[Dataset records]
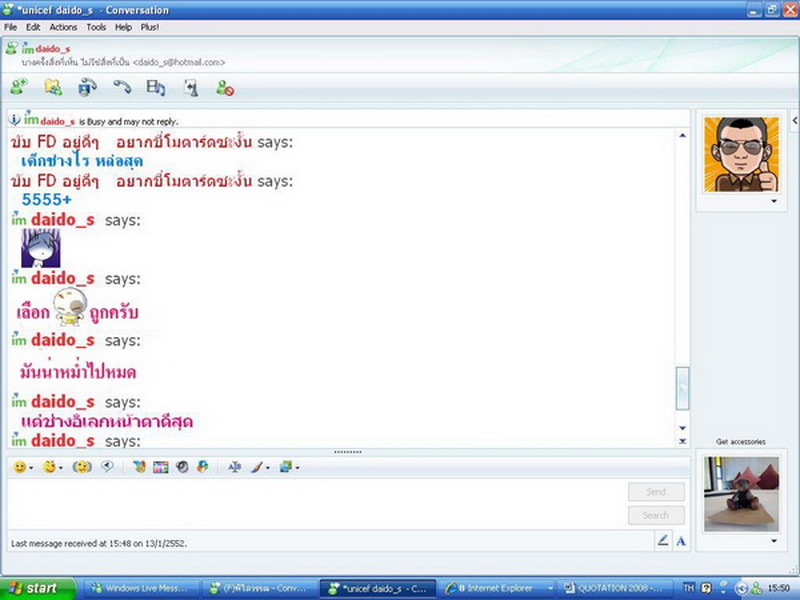The image size is (800, 600).
Task: Switch to handwriting input mode
Action: click(662, 541)
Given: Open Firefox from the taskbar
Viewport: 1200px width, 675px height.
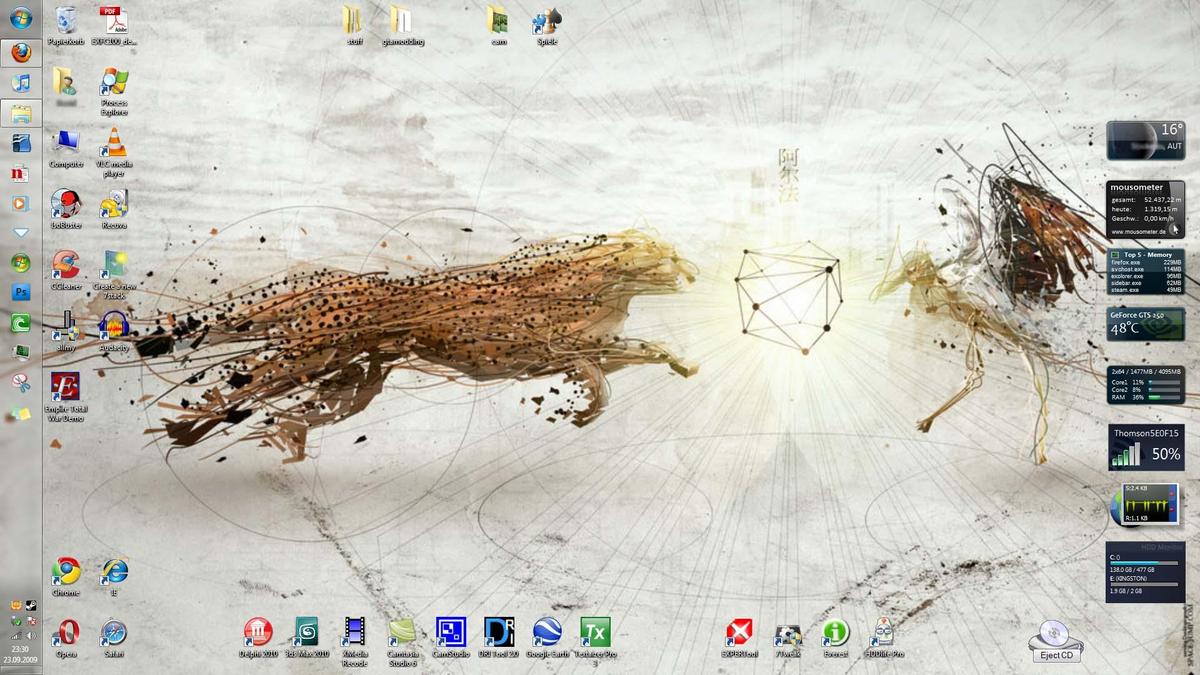Looking at the screenshot, I should (x=20, y=52).
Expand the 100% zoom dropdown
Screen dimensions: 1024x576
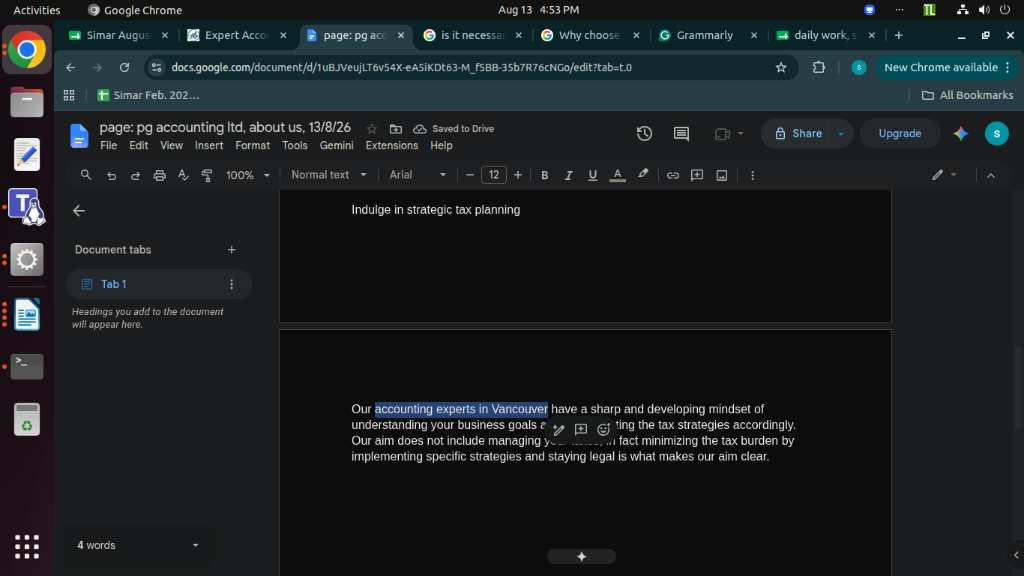pos(248,175)
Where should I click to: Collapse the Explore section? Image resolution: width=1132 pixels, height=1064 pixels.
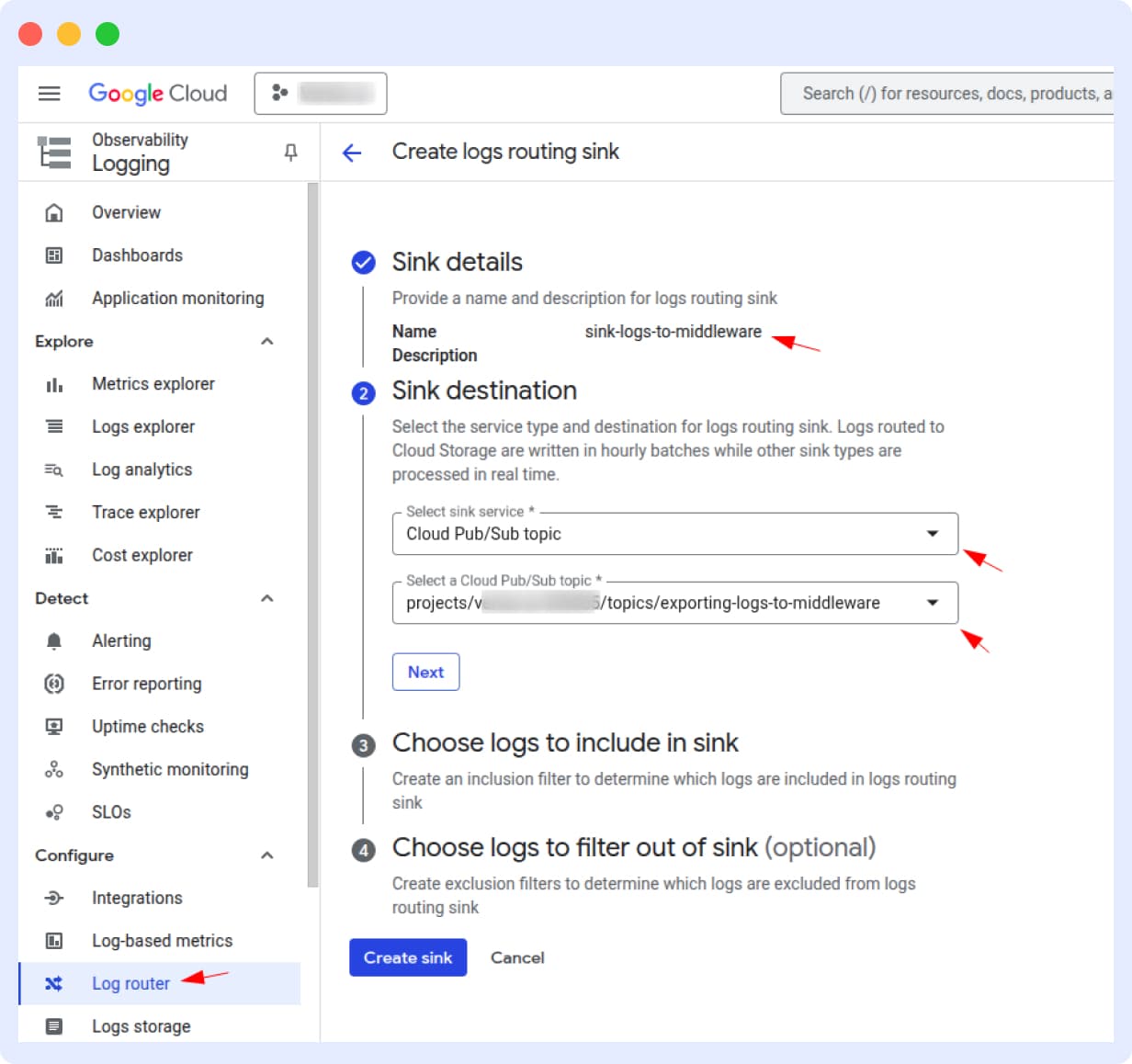(267, 342)
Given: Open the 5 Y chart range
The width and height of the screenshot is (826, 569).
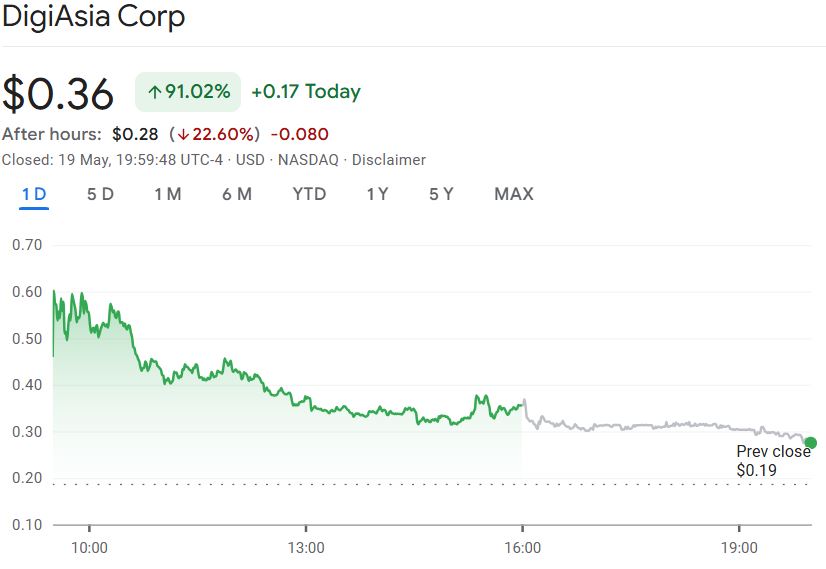Looking at the screenshot, I should [x=441, y=194].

WHAT IS BEING ASKED: Going through the entries above, count the lines that include "Open" and state only the result.

ANSWER BOX: 2